Interazioni in sala parto. Le parole della medicalizzazione

di Lia Lombardi (da inGenere.it)

Come numerosi studi dimostrano, il linguaggio è molto più che uno scambio di informazioni. Esso compie un ‘lavoro’: due persone che parlano, inviano e ricevono messaggi e nello stesso tempo compiono un’azione sociale. Il risultato più importante di questi studi è che nel linguaggio permangono modelli ricorrenti di comportamento. L’analisi delle conversazioni della vita quotidiana ne evidenzia la somiglianza strutturale.

I contributi che hanno animato la sessione numero sei del convegnoGenere e Linguaggio[1] hanno fatto riferimento a questa nozione, soffermandosi, in particolare, sul potere performativo del linguaggio riferito ai generi[2], sui processi di stigmatizzazione e di costruzione delle identità di genere, sulla costruzione del linguaggio di genere nei media[3] e nell’informazione on-line[4]. Un ulteriore contributo sottolinea gli aspetti linguistici che designano e categorizzano le identità di genere, all’interno dei processi di medicalizzazione.

Le riflessioni che seguono sintetizzano alcuni dei punti emersi nel dibattito, soffermandosi sul potere perfomativo del linguaggio medico rispetto alla rappresentazione e alla costruzione sociale e culturale dei generi, con riferimento a contesti medico-istituzionali con forte connotazione di genere, come le sale parto.

Linguaggio, potere e differenze di genere

Gli studi su genere e linguaggio sono ormai numerosi e diversi tra loro: si estendono dall’analisi dei turni di parola nelle interazioni uomo-donna, a ricerche di tipo etnometodologico in cui si analizza la costruzione sociale del genere femminile. Questo mostra come le differenze di linguaggio siano connesse alla realtà strutturale definita dal dominio maschile e costruita nelle strutture economiche, familiari, politiche e legislative della società.

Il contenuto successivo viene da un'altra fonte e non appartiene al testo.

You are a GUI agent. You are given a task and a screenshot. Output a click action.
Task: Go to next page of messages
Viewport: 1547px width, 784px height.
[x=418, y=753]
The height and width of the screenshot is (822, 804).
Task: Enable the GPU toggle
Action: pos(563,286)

All’interno di questi studi un filone di ricerca si è sviluppato nei contesti medico-clinici da parte di studiose femministe che hanno interpretato nella interazione uomo-medico/donna-paziente la rappresentazione del potere e dell’ordine sociale.

Dietro i giudizi sullo stato di salute dei pazienti e le prescrizioni che i medici danno loro, c’è un sistema di credenze, di valori, di conoscenze più ampio in cui i medici collocano le informazioni sanitarie. Se la paziente è donna questi aspetti sociali giocano nell’interazione almeno a due livelli: da una parte i giudizi del medico sono spesso determinati dalle definizioni dei ruoli ‘appropriati’ per le donne nella società; dall’altra parte le donne, abituate nella vita quotidiana a comportarsi in modo dipendente e subordinato, si trovano spesso a ‘colludere’ con l’autorità medica, assumendo una posizione di ‘doppia subordinazione’ (come donna e come paziente). Questo campo della pratica medica è rivelativo dei meccanismi di potere, impliciti nell’interazione medico-paziente, in cui s’incontrano due direttrici: una determinata dalla potenza simbolica e sociale del controllo della salute e del corpo femminile, l’altra influenzata dalla cultura delle pratiche mediche come insieme oggettivo, asettico e autofondante.

Pertanto, il contesto ostetrico-ginecologico è quello del potere-sapere entro cui donna e medico si confrontano e che non riguarda solo la loro interazione faccia a faccia, bensì lo sfondo storico e sociale che tale incontro possiede: si tratta di un potere-sapere che permette al medico di definire la situazione in cui avviene l’interazione della visita ostetrico-ginecologica.